Enlightening walk-through by Mississippi writer Suzassippi with some fantastic photos of the actual location where the “Southern cross the dog” in W.C. Handy’s Yellow Dog Blues.

In 2014, the Disquiet Junto participated in an NPR Studio360 project to record modern versions of Handy’s track in honor of its 100th anniversary. My track, Between Stations, “won” the event, and I ended up on air with host Kurt Anderson and musician Marc Anthony Thompson.

The Blues makes us aware of how the universe perceives harmony through our ears. Its “source material” is not so much sadness, but a universal alienation. Everyone fears loneliness from different directions. Handy’s song says to me, “There’s no use for home where you always lose who you are,” which was the launch point for my recording. Suzassippi lends wonderful visual, grounded context to all the tracks she highlights, and quotes me at the end of her article.

via: Suzassippi

Back a number of years ago, I first read about where the Southern Cross the Dog in a Farm Bureau magazine quiz. I had never heard of it, and it was an intriguing story about the town of Moorhead and the junction of the old Southern Railway system and the “Yellow Dog”–commonly thought to mean the Yazoo Delta Railway.

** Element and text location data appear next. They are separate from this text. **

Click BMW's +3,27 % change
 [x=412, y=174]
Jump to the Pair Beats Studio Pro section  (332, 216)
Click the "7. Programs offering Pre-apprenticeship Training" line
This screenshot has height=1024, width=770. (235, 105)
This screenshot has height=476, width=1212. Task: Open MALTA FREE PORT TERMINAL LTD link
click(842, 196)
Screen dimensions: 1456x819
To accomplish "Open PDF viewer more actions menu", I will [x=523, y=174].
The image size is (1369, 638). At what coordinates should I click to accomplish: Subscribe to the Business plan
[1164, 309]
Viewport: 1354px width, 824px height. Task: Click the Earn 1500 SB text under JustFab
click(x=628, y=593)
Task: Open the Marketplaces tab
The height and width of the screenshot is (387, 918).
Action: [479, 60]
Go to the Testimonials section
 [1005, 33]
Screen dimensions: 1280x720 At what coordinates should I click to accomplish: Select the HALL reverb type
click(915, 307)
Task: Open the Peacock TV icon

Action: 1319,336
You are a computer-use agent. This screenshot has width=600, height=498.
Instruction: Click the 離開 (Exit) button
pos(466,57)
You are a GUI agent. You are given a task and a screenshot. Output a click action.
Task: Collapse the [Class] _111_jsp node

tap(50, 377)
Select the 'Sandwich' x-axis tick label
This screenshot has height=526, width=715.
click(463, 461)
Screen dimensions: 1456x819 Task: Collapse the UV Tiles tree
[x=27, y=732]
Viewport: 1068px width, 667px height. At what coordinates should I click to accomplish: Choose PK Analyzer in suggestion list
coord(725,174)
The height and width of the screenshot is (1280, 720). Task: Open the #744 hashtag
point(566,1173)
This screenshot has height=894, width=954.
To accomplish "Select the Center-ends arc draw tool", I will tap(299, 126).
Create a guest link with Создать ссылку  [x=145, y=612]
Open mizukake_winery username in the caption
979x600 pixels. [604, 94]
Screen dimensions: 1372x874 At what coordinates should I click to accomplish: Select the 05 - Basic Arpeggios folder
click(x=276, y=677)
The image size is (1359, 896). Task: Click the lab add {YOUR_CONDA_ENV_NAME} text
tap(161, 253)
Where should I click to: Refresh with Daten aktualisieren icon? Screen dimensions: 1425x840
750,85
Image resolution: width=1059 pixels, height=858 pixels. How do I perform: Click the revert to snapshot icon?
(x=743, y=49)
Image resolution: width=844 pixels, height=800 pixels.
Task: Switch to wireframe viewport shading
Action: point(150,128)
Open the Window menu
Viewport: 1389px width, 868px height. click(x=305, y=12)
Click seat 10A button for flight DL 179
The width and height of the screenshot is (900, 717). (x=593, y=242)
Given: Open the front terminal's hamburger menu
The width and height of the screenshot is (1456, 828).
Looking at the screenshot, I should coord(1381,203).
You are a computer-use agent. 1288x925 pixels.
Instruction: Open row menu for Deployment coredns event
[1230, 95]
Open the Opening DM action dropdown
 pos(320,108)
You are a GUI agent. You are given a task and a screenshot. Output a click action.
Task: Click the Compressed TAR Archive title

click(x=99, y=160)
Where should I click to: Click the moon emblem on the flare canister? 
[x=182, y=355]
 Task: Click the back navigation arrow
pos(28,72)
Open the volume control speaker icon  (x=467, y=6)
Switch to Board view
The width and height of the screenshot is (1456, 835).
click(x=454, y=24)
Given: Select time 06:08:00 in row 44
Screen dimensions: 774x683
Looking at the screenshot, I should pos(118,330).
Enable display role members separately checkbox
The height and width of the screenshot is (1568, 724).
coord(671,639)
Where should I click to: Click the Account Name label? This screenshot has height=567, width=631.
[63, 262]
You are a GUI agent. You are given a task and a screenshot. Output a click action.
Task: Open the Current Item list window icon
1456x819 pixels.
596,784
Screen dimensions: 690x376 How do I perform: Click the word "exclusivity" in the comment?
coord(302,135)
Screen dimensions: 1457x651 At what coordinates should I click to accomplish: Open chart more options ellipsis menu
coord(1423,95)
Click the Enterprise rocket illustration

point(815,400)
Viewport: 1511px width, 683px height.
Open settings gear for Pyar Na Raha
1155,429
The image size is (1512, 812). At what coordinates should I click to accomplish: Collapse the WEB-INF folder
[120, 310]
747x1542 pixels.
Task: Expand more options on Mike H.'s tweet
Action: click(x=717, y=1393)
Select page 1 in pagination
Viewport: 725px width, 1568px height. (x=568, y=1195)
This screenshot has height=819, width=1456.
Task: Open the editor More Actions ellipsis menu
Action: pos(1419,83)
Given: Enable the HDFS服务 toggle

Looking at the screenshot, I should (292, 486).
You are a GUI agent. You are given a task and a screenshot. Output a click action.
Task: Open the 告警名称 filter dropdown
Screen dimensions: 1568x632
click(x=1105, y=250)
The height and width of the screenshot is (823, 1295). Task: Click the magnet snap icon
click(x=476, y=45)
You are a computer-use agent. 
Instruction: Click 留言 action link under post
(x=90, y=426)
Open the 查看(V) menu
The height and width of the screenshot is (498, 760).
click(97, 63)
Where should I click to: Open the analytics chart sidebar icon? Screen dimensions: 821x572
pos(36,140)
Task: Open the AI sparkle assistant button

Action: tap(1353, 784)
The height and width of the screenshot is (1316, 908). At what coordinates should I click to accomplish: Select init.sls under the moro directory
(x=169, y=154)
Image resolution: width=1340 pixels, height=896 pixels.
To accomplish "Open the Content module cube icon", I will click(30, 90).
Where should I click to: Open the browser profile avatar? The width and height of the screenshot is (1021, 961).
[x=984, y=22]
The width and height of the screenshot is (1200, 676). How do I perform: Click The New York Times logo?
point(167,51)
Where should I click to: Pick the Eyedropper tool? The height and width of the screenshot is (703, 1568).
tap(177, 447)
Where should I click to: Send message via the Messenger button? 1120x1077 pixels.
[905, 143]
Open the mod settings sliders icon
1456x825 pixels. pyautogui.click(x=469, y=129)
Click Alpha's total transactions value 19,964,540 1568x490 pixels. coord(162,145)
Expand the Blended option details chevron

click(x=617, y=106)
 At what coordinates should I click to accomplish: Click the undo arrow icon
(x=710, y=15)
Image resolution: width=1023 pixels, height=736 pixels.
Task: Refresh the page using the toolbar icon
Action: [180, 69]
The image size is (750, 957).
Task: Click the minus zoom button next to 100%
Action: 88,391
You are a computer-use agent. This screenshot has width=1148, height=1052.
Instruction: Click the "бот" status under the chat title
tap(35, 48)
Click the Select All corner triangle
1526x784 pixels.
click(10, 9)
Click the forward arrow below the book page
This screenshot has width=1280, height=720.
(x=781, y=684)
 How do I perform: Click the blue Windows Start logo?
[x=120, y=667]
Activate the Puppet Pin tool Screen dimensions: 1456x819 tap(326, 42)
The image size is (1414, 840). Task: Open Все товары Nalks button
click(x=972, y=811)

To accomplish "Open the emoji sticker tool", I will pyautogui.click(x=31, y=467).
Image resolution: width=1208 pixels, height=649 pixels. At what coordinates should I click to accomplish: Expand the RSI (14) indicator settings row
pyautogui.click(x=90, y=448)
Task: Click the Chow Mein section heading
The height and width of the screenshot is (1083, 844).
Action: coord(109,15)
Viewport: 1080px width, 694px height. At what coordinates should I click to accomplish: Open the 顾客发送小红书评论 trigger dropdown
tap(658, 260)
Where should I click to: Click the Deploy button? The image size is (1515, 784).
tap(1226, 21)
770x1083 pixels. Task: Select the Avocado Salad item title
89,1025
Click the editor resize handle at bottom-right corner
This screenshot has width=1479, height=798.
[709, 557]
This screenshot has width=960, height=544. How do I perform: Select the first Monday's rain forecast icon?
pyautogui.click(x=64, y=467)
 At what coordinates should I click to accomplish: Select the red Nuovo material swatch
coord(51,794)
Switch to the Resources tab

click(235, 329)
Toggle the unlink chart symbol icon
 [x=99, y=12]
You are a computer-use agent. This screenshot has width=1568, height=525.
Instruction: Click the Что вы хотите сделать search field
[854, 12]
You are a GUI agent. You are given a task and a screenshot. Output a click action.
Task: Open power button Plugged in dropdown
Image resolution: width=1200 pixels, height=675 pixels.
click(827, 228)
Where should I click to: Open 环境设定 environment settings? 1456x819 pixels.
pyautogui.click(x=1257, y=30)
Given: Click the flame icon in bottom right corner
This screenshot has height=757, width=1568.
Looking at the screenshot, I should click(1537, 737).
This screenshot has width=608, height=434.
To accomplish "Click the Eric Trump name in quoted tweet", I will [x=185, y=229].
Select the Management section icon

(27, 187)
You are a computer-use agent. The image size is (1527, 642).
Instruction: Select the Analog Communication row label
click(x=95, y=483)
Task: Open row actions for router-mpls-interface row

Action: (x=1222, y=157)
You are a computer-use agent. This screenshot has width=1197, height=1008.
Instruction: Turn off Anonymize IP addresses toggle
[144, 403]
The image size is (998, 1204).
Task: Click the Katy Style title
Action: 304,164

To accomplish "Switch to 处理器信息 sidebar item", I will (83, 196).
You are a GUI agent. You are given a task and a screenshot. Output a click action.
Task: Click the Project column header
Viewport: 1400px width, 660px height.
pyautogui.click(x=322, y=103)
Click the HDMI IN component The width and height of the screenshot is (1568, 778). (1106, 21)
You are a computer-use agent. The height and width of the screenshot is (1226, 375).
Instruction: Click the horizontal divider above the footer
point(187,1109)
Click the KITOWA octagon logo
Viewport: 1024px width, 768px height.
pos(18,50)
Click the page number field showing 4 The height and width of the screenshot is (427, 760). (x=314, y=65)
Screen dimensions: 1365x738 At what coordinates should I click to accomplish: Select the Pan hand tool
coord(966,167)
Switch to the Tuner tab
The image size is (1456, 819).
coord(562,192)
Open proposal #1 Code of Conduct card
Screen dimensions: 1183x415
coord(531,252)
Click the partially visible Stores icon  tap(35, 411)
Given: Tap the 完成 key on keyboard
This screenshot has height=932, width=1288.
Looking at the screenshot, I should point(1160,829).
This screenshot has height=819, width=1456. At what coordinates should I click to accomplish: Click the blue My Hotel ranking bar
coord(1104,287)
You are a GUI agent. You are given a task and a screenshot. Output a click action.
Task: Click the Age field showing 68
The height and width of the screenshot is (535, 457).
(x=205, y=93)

Winner: Westy Reflector cover of Yellow Dog Blues. Of it, the judge Marc Anthony Thompson said “I just wanted something that I really liked to listen to.” Westy Reflector said “no one in the story is in a fixed place” and “blues was never fully about composition as an end, but about a rich community of shared source material.”

My faves: All of which, “I just really liked to listen to.”

Ari Swan cover of Yellow Dog Blues.

The City of Light cover of Yellow Dog Blues. I liked that he repeats the refrain ‘Southern cross the dog’ as did the original Handy heard.

Addieville featuring Sara Murphy cover of Yellow Dog Blues.